First introduced in 2011 (Flanagan BE, Gregory EW, Hallisey EJ, Heitgerd JL, Lewis B.), the CDC/ATSDR Social Vulnerability Index (SVI) serves as a tool to assess the resilience of communities by considering socioeconomic and demographic factors. This valuable information plays a crucial role in preparing for and managing public health emergencies, as it enables effective planning of social services and public assistance. The CDC/ATSDR Social Vulnerability Index (CDC/ATSDR SVI) utilizes 16 U.S. census variables grouped into 4 domains/themes, and obtains a relative vulnerability level using percentile ranks for each geographic unit within a region. Communities with higher SVI are considered more vulnerable in public health crisis. For more details, please refer to CDC/ATSDR SVI website (https://www.atsdr.cdc.gov/placeandhealth/svi/index.html).

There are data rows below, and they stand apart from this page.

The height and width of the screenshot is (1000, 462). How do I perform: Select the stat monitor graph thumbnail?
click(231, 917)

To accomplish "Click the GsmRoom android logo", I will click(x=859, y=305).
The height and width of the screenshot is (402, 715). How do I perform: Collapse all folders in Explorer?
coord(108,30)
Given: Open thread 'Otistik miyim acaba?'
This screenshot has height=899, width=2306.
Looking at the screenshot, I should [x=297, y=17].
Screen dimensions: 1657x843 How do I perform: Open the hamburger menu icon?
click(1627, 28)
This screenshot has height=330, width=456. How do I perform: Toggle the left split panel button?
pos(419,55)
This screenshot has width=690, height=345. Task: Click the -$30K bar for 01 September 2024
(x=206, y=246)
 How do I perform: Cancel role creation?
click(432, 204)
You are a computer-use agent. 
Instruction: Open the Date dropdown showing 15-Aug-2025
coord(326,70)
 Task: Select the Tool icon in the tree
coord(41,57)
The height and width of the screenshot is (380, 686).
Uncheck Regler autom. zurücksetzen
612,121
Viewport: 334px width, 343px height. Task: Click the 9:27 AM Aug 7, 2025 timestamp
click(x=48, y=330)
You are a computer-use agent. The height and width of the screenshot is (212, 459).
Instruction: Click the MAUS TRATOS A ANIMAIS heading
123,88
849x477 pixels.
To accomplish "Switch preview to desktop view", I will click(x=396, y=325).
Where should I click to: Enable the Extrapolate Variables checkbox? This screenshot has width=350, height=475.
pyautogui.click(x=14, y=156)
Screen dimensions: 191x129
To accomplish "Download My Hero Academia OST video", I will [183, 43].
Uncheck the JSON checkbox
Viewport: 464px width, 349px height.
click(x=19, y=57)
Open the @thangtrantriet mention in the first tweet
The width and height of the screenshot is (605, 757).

# Why we might need to calculate SVI

CDC/ATSDR releases SVI biannually (https://www.atsdr.cdc.gov/placeandhealth/svi/data_documentation_download.html) in both shapefile and csv format, at the counties/census tracts level within an individual state or in the US. While the SVI database is very useful, sometimes we would prefer more up-to-date census data or different geographic levels. For example, if we'd like to address questions about ZCTA-level SVI of Pennsylvania in 2021, or census tract-level SVI within a few counties in Pennsylvania in 2020, we might need to calculate SVI from the census data ourselves.

findSVI aims to support more flexible and specific SVI analysis in these cases with additional options for years (2012-2022) and geographic levels (eg. ZCTA/places, combining multiple states).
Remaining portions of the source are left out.